You want to make sure each chunk is whisked in, before adding the next. Also, keep the heat on the low side so the butter won't burn.

Once all the butter was incorporated, I added the lobster chunks.

Over the next five minutes, I gently spooned the melted butter over the lobster meat and turned the meat bits over one time about halfway through the poach.

While that was going on, David had dropped the pasta into a pot of boiling, salted water. After about six minutes, it was good to go, drained, and put into serving bowls.

The lobster bits got placed on top of the pasta, and the last touches were put on the sauce.

I added the minced garlic and chopped tomatoes and let that all simmer for just a minute.

The tomatoes let go of some of their juices and softened a bit.

Then all that lovely, buttery sauce got poured over the lobster and pasta, and a bit of chopped basil completed the dish.

So? How did it taste? Not bad; not bad at all. Needless to say it was rich, with the butter sauce.
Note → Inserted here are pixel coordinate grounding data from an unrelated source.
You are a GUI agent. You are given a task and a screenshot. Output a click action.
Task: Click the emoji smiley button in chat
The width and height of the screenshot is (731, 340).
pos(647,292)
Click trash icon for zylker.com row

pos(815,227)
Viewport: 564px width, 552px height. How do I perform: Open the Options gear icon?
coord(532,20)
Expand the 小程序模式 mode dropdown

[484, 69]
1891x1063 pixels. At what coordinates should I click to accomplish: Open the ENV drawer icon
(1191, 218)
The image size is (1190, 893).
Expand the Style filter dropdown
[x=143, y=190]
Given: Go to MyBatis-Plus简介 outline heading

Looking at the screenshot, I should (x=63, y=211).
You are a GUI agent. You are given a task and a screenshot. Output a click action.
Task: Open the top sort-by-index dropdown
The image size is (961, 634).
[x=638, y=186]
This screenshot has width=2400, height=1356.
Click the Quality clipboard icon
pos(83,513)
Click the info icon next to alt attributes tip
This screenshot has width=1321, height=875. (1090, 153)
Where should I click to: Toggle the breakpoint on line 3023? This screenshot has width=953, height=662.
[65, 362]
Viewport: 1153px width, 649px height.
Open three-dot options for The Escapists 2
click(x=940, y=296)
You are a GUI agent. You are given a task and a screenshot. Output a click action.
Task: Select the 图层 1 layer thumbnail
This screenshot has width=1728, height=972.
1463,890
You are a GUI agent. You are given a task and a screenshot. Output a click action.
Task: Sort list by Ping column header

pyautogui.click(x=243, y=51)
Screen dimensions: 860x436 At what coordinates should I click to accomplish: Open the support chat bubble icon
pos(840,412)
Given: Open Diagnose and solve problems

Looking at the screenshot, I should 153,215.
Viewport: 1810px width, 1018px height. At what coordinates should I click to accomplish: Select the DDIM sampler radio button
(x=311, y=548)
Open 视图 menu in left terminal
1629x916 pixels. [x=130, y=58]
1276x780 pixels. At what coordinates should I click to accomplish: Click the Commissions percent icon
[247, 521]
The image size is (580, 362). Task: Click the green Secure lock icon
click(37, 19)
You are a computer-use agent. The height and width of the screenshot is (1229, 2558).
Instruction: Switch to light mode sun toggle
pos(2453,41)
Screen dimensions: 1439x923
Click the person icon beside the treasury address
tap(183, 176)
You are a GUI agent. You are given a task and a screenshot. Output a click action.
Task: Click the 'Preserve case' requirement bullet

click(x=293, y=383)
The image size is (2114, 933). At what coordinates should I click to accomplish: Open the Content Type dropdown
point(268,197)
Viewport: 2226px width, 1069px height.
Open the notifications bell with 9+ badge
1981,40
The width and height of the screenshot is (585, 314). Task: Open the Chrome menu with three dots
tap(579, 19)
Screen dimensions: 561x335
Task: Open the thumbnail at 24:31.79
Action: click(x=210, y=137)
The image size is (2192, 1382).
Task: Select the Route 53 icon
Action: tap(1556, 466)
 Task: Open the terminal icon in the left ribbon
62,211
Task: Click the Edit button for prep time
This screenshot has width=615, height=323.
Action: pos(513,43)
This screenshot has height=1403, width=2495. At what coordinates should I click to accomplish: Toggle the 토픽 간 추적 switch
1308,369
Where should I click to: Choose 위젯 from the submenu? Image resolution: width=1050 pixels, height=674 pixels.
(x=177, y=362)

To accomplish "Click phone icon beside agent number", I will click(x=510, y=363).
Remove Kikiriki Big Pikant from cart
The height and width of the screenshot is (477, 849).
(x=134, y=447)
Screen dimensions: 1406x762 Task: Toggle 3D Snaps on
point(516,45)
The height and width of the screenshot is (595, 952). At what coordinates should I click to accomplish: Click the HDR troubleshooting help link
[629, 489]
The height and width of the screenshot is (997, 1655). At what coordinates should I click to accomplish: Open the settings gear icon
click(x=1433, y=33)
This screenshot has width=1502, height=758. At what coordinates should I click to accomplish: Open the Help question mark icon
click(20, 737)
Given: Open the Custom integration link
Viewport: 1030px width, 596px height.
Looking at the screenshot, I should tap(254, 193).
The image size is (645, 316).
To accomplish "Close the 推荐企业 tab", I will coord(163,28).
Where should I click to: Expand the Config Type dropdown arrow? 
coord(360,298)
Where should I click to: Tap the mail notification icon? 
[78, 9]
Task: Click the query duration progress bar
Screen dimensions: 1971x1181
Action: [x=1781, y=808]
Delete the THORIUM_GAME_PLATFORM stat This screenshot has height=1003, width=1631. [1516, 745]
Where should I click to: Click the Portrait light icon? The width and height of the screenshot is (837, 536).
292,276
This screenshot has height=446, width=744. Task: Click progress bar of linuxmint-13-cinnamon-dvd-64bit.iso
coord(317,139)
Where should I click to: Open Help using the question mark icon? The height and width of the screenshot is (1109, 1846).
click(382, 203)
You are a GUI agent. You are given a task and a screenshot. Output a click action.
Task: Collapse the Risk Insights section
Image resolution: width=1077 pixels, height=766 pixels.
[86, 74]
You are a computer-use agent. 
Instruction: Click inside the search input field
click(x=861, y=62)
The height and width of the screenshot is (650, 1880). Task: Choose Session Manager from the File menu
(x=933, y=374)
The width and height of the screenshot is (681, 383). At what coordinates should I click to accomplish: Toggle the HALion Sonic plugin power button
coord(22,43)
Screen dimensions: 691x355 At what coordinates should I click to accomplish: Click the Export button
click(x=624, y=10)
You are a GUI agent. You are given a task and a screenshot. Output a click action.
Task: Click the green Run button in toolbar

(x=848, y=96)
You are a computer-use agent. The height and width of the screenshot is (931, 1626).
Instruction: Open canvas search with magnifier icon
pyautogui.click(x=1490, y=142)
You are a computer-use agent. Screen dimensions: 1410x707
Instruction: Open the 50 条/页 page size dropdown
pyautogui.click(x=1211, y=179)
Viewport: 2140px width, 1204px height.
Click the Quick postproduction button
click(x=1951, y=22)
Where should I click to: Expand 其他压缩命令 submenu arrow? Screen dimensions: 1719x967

We both thought it could have used a smidge more salt and a little kick, like maybe from some crushed red pepper flakes.

While eating it, I thought that if the lobster was cut into smaller bits, it and the butter, tomato, garlic, basil sauce might work great with some grilled pieces of bread -- rather like a bruschetta.

Would I make lobster again? Probably. We're lucky that it's easy to get this time of year, and it makes a nice change of pace for our dinner menus.

Am I ready to take down a live, whole lobster?